Examples

The following examples are added:

Passes (optimization techniques)

PyTorch
- Introduce GenAIModelExporter pass to export a PyTorch model using GenAI exporter.
- Introduce LoftQ pass which performs model fine-tuning using the LoftQ initialization proposed in https://arxiv.org/abs/2310.08659.
ONNXRuntime
- Introduce DynamicToFixedShape pass to convert dynamic shape to fixed shape for ONNX model.
- Introduce OnnxOpVersionConversion pass to convert an existing ONNX model with another target opset.
- [QNN-EP] Add the option of prepare_qnn_config:bool for quantization under QNN-EP where the int16/uint16 are supported both for weights and activation.
- [QNN-EP] Introduce QNNPreprocess pass to preprocess the model before quantization.
QNN
- Introduce QNNConversion pass to convert models to QNN C++ model.
- Introduce QNNContextBinaryGenerator pass to generate the context binary from a compiled model library using a specific backend.
- Introduce QNNModelLibGenerator pass to compile the C++ model into a model library for the desired target.

OnnxConversion
- Support both past_key_values.index.key/value and past_key_value.index.
OptimumConversion
- Provide parameter components if the user wants to export only some models such as decoder_model and decoder_with_past_model.
- Uses the default exporter args and behavior of the underlying optimum version.

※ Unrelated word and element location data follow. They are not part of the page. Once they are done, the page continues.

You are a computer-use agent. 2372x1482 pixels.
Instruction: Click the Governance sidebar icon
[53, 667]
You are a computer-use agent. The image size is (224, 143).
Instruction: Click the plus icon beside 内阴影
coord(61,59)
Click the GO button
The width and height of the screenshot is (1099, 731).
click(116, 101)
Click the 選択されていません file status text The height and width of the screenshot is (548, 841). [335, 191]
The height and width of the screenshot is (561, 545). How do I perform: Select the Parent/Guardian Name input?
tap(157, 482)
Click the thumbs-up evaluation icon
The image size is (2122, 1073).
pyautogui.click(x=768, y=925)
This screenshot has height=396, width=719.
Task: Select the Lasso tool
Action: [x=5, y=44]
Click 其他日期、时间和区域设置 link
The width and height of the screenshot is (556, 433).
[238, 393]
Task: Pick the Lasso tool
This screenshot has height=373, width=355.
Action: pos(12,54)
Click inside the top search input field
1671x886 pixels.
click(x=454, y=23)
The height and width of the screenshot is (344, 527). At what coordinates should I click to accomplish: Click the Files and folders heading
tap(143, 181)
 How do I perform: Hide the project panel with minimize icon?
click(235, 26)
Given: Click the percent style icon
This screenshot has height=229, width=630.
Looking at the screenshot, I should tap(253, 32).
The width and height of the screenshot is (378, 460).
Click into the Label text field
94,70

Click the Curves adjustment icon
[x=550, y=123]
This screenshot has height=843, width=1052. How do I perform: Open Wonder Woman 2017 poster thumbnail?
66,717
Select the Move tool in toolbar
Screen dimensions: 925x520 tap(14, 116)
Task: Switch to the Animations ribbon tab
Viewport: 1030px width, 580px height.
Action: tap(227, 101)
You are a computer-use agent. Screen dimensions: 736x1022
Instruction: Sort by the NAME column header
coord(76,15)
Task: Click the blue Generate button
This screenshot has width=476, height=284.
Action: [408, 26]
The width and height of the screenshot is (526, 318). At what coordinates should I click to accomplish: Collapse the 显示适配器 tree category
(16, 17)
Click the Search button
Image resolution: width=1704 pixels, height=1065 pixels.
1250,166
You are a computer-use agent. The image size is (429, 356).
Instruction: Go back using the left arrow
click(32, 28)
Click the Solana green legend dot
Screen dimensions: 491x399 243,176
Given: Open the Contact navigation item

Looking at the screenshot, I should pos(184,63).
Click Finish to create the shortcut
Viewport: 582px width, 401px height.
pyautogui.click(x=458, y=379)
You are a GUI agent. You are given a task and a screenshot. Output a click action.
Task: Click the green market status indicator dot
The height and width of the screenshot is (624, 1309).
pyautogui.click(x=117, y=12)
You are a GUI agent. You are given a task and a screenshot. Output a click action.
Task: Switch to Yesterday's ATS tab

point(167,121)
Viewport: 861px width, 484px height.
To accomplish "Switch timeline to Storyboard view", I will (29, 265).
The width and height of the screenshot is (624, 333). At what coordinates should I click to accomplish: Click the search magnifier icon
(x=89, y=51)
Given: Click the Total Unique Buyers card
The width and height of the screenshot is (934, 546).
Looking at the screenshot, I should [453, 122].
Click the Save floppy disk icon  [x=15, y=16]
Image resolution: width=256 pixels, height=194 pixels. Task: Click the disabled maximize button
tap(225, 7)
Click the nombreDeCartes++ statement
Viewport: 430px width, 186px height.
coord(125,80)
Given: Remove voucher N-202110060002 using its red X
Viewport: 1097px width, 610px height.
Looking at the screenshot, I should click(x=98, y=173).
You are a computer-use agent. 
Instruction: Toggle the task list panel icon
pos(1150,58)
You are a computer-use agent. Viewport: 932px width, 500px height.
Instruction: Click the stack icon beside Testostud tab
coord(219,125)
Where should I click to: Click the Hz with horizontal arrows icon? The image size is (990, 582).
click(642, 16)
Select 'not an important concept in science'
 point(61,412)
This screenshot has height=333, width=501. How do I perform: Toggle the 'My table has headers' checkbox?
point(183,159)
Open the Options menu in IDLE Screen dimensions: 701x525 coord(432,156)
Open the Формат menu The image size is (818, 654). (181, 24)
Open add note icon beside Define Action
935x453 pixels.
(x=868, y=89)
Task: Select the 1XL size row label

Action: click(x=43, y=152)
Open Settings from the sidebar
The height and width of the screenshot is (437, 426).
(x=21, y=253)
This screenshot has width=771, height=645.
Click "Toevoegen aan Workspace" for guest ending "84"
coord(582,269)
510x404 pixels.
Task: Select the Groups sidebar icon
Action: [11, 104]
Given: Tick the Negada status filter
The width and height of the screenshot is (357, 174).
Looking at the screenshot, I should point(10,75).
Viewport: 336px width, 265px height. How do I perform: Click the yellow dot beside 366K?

For versions 1.14.0+, this means legacy=False and no_post_process=False. User must provide them using extra_args if legacy behavior is desired.
OpenVINO
- Upgrade OpenVINO API to 2023.2.0.
OrtPerTuning
- Add tunable_op_enable and tunable_op_tuning_enable for ROCM ep to speed up the performance.
LoRA/QLoRA
- Support bfloat16 with ort-training.
- Support resuming training from checkpoint by
  - resume_from_checkpoint option.
  - overwrite_output_dir option.
MoEExpertsDistributor
- Add option to configure number of parallel jobs.

As for Zipfile packaging, add models rank json file. This file ranks all output models from different EPs. This json file includes model_config and metrics.
Add Auto Optimizer which is a tool that can be used to automatically search Olive passes combination.

Add hf_token support for Olive systems.
AzureMLSystem
- Olive config file will be uploaded to AML jobs under codes folder.
- Support adding tags to the AML jobs.
- Support using existing AML workspace Environment for AzureMLSystem.
DockerSystem
- Support running Olive Pass.
PythonEnvironmentSystem requires Olive to be installed in the environment. It can run passes and evaluate models.
New IsolatedORTSystem introduced that only supports evaluation of ONNX models. It requires onnxruntime to be installed in the environment. Can be used to for packages like onnxruntime-qnn which can only be run on Windows ARM64 python environment.

Support onnxruntime 1.17.1.